◆ Instrucciones:
Selecciona y copia cada línea de las entradas que contenga la palabra "Task", respetando mayúsculas y minúsculas.

Entradas de datos
☆ ☆ ☆ ☆ ☆
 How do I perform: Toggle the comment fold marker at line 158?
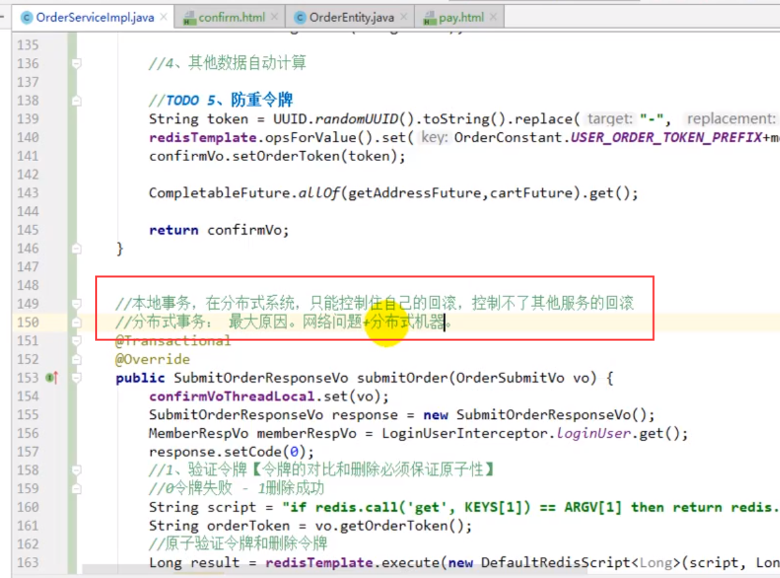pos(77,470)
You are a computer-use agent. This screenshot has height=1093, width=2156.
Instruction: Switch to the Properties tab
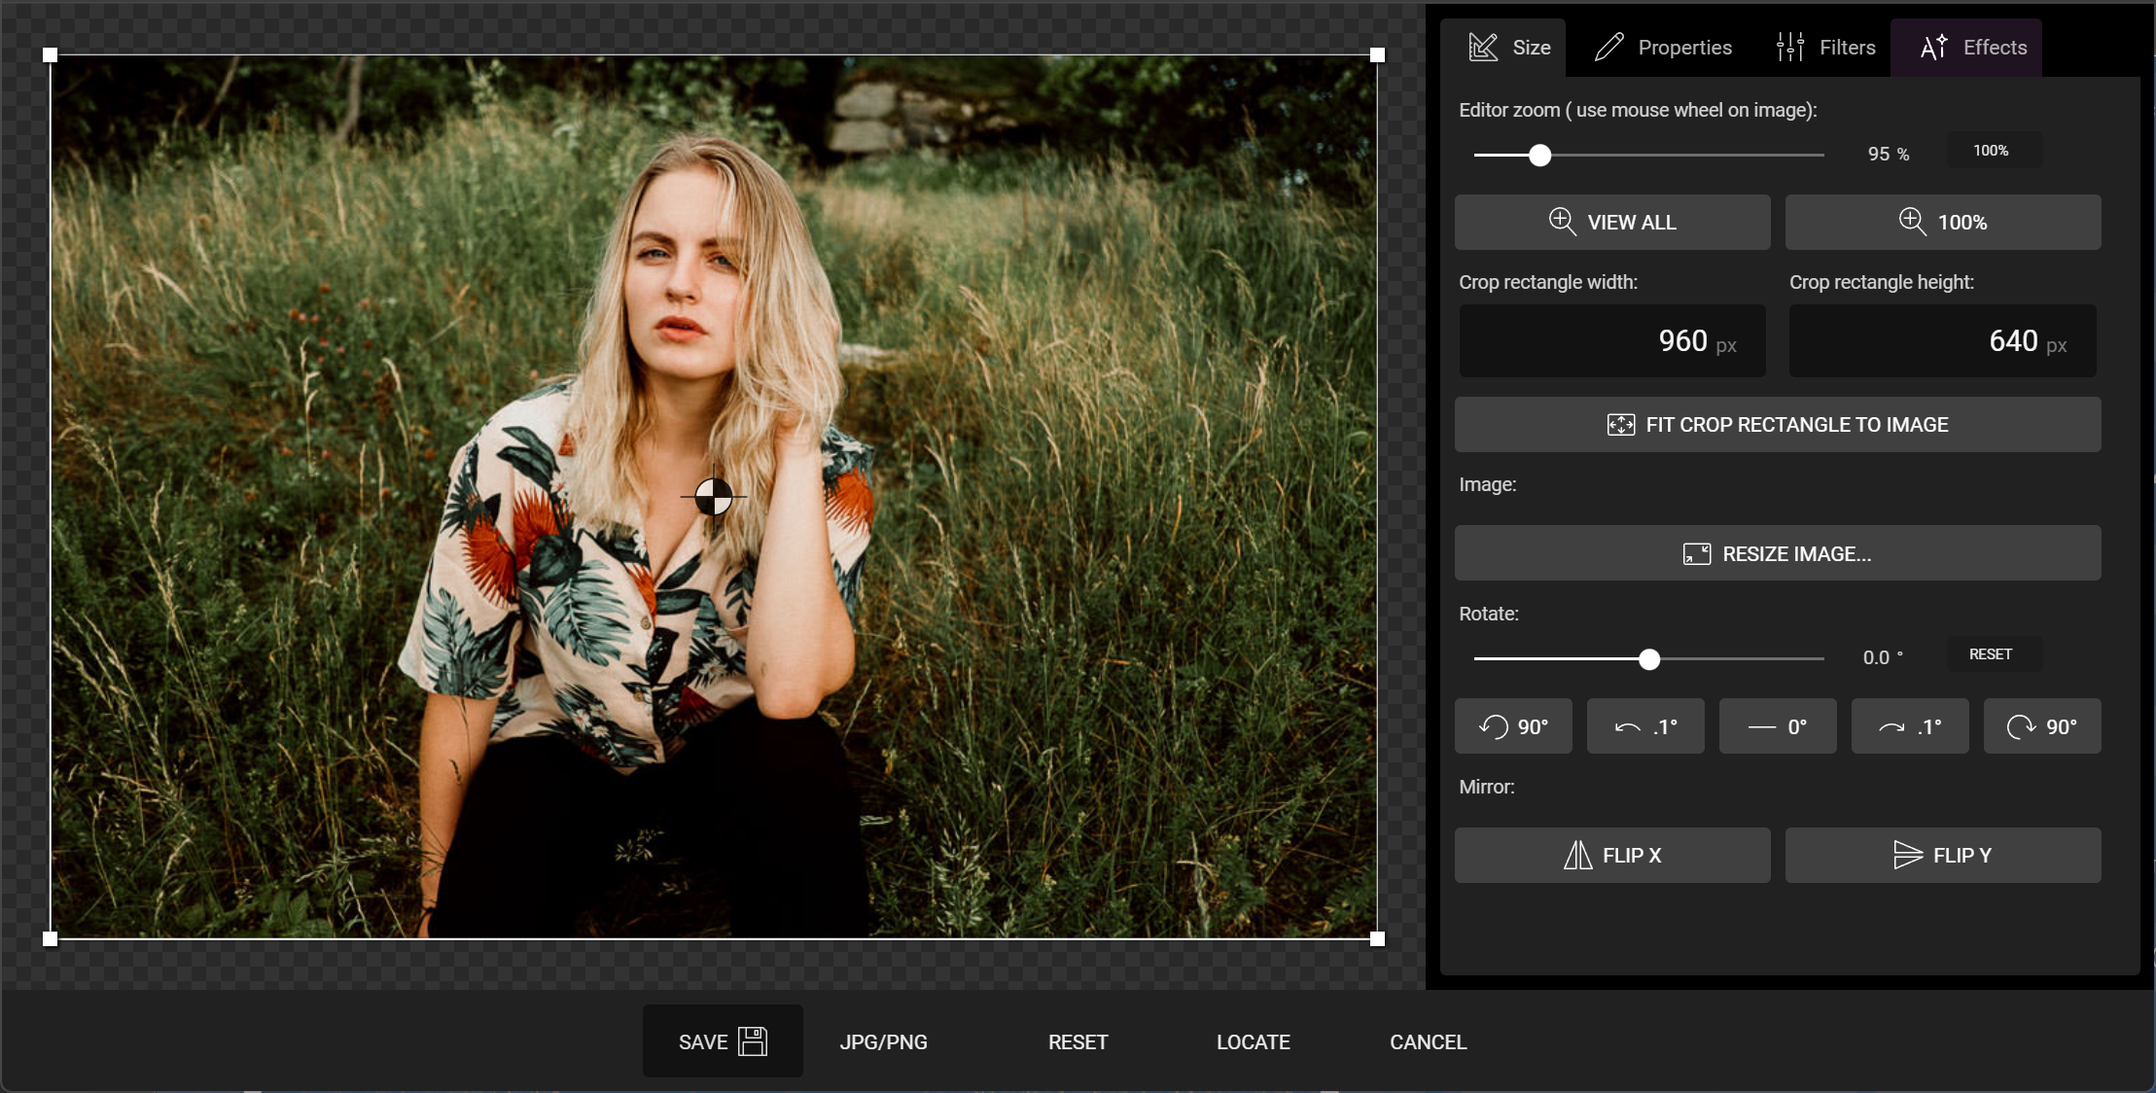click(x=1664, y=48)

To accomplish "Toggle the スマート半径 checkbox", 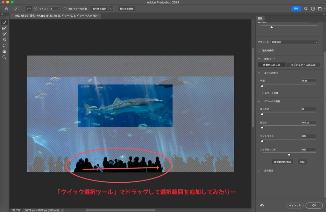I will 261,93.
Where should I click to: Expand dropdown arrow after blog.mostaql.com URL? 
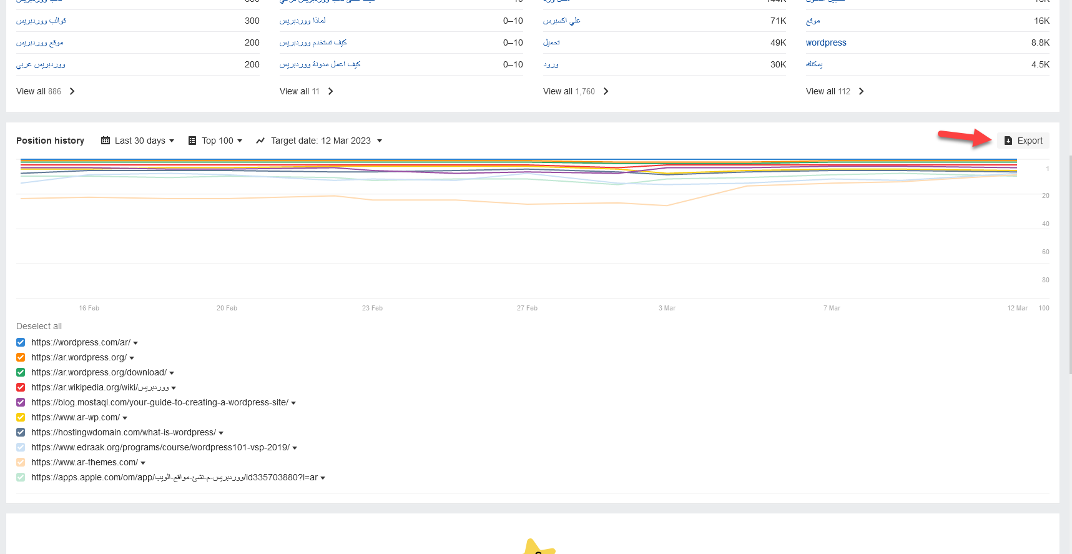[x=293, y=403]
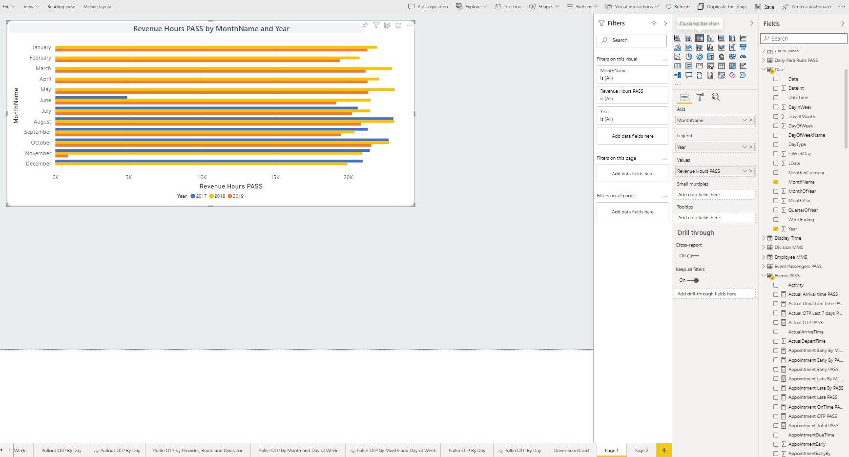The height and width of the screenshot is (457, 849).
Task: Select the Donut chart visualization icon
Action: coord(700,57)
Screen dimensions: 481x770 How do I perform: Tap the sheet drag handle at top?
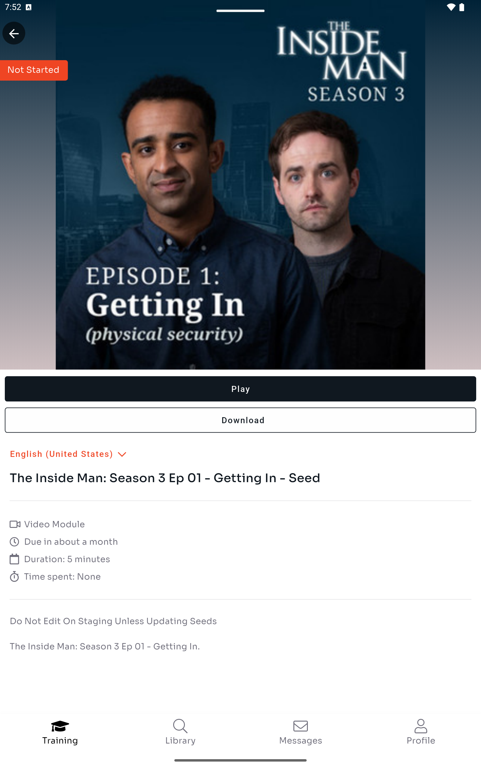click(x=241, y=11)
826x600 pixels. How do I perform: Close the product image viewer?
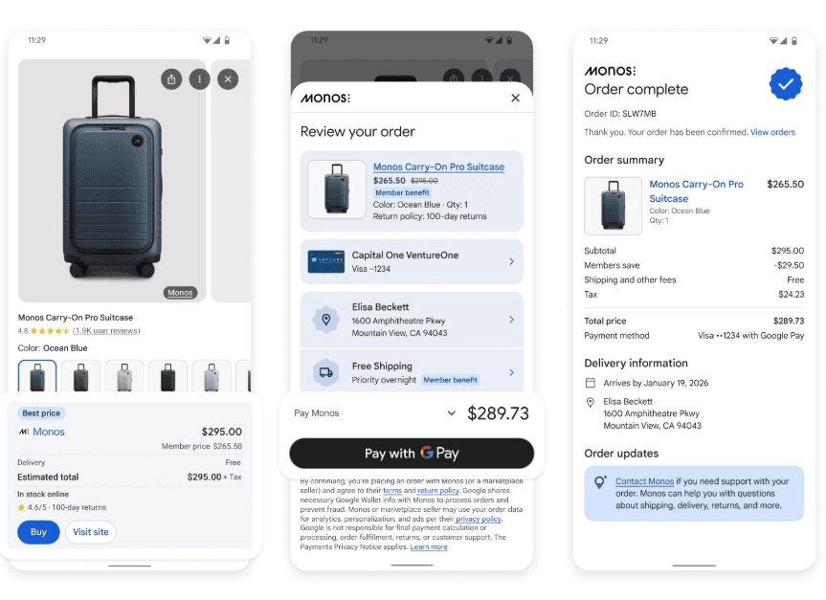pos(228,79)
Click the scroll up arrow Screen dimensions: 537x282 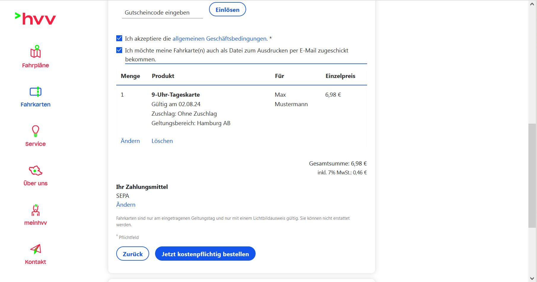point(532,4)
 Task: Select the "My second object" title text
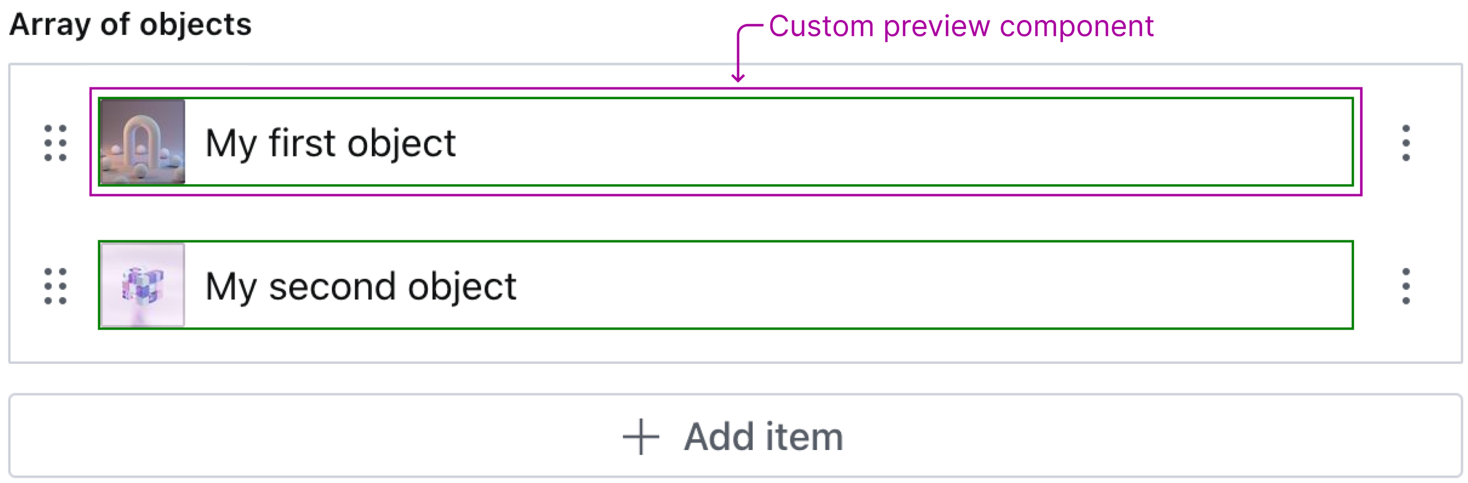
☆ ☆ ☆ ☆ ☆
◆ Respuesta correcta:
Task: Select the Donut chart visualization icon
 Task: Select the "My second object" title text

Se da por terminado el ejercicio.